F. H. Batacan's debut novel won the two prestigious literary awards in the country—the Palanca Grand Prize for the Novel and the Philippine National Book Award. It was a surprise hit, too. It had several print runs and must now be considered a cult novel.

Part of its appeal, I think, is its quick and efficient sketches of characters and situations. It effectively dramatized the professional work of the two detectives priests and rather menacingly tapped into the psyche of the serial killer. Hunter and then hunted, the killer was as creepy as the ubiquitous rats, large and numerous, running around the garbage heap. He was as much offender as offended quarry.

I can feel them. Scurrying in circles around me, smaller and smaller circles like rats around a crust of bread or piece of cheese. Waiting, waiting, waiting for the right moment. The moment when I slip up, when I make a mistake, when I get careless.

I can hear their feet. Some of them pass by the gate on the sidewalks; they think I can't see them. Some of them are brave enough to rattle the gate; they bring my mail, my bills, they ask for donations. Some of them get into the house while I'm sleeping, and I wake up and I hear their feet on the stairs, yes I do.

As the world of the killer gradually narrows down and collapses into a point, detectives Saenz and Lucero, and the reader with them, began to sense that the crime scene of a garbage dump was the very emblem of social and economic ills that drove human beings to despair and destruction. The quiet moments of anguish and reflection in the novel proved to be as devastating and desperate as the violent acts they seek to redress.

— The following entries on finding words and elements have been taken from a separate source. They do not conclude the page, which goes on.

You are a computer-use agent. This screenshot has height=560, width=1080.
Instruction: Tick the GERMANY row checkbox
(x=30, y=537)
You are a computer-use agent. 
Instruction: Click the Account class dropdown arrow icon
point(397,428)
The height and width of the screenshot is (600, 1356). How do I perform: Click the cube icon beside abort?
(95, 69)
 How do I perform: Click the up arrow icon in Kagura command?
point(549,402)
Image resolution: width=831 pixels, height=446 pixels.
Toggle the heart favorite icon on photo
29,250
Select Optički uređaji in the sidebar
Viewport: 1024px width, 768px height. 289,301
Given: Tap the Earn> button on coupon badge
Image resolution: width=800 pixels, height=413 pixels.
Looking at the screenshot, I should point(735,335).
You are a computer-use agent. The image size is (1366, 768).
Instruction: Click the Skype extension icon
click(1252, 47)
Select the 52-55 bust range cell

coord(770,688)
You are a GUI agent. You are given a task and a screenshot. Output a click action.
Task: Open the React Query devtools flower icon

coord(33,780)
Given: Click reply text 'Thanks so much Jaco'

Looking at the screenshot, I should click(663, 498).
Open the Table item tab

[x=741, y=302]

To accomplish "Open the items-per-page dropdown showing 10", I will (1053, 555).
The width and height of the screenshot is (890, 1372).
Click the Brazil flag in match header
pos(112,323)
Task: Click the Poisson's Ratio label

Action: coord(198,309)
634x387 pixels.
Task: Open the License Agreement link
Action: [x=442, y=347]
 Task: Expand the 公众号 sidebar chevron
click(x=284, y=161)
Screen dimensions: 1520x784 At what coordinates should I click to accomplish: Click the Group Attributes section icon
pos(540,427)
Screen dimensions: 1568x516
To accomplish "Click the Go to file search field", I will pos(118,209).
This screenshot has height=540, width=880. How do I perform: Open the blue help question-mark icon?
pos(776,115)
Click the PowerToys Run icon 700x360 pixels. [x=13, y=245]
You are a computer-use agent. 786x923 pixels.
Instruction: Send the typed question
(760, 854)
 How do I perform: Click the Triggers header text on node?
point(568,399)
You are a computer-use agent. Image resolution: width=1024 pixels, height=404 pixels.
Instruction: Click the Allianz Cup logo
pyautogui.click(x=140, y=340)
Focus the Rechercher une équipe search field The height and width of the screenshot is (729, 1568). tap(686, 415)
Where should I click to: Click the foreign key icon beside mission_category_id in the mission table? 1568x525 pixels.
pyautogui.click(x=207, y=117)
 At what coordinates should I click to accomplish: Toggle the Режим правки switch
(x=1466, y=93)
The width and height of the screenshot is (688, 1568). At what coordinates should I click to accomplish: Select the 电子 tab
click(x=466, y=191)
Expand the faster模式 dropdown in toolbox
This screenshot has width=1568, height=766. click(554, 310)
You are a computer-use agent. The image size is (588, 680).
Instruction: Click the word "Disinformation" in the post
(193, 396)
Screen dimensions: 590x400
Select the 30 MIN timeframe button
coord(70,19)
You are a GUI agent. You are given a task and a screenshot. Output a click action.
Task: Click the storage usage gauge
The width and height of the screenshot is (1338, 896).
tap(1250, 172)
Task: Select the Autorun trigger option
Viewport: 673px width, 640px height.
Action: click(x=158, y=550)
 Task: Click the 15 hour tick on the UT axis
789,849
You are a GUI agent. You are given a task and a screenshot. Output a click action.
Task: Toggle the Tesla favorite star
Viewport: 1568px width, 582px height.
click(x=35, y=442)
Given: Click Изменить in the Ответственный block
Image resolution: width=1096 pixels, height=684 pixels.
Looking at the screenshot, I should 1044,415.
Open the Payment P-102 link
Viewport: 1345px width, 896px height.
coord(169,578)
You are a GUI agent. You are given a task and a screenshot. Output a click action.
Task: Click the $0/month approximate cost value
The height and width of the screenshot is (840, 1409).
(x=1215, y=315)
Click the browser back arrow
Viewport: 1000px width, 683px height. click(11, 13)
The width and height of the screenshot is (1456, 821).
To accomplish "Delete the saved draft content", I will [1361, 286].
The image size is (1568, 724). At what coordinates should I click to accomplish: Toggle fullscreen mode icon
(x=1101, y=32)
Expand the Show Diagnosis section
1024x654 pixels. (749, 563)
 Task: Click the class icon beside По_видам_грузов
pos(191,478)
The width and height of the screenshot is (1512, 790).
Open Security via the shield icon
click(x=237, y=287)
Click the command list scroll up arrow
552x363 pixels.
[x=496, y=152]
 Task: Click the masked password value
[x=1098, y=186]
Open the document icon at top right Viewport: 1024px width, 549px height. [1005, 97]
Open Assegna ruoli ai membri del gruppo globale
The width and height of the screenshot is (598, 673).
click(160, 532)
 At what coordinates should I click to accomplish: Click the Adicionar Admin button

This turned out to be an old-fashioned detective story, using the conventional effects of the genre to create suspense. Despite the artifice, the paradox of deriving pleasure and excitement from reading crime novels was obvious.

Satisfied, Saenz steps carefully towards the body. He feels more than a bit ashamed of the way sorrow and horror and revulsion are warring with the excitement mounting within him; the shame feels like sand in his mouth, rough and gritty, and he wishes he could spit it out.

Saenz himself could not properly acknowledge the giddy feeling he felt as he found a critical evidence near one victim. This was the evidence that could help solve or explain the crimes. The gratuitousness of it all was at least fully acknowledged.

Two-thirds into the novel, the identity of the killer was already revealed. The remaining one-third was spent on the search for the root of evil, its motivation, its internal workings. In the end, the case was solved rather too neatly. The novel's strength lay not in the plot, but in the characterization and in the writing. The sentences were arresting and clinical in their precision and passionate intensity.

Blunt to the point of occasional abrasiveness, he has few friends.

A thin blade of fear, cold like surgical steel in the brain, slices through the priest's consciousness.

The hatred on his face [is] so intense and terrible that she feels it almost as a kind of heat on her own.

Fr. Saenz will later return in a short story by Batacan in Manila Noir. Hopefully his wits and expertise will be put to use in another novel of great human interest. I am almost ashamed to wish so.